# Alaskan yellow cedar



## glowworm (Aug 15, 2010)

I have an Alaskan yellow cedar deck which was supposed to be really good wood and last forever. I have been having a hard time finding a finish that will soak in to the wood. I am looking for some type of weather barrier product that would work well. Have any of you worked with this wood on a deck or know of a product that would work? I have had many "experts" make suggestions but I was hoping for someone who had actually worked with the wood and have experience.


----------



## Unknowncraftsman (Jun 23, 2013)

There is no such finish,ALC is just about as good as it gets for outdoor wood.It doesn't really rot bugs don't like it.All woods will turn gray left in the sun.Only paint will block out UV.
My Deck Is port Orford cedar.Its pretty much gray when I want it change the look I power wash it.


----------



## shipwright (Sep 27, 2010)

I've used lots of Yellow Cedar on boats (see Smaug) and it is a really tricky wood to keep any finish on. The oils that make it so resistant to rot and decay also repel most finishes.

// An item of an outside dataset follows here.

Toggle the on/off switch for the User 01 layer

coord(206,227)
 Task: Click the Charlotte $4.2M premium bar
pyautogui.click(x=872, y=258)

That is a very bad thing in the case of planking below the waterline on boats because if the bottom paint doesn't stick the teredos will destroy it. They think of Yellow Cedar as candy.
What will work if you are determined to put a finish on it is System Three S1 sealer. It is an epoxy that is thinned dramatically with nasty VOC's that will cut the oils and allow the thin material to penetrate and then cross-link to form a well attached epoxy surface. This surface will repel water and wear like iron but needs to be protected from UV radiation so it will need to be painted or coated with a UV filtered product. It is the only treatment that I have seen that will make bottom paint stay on Yellow Cedar and it does work.


----------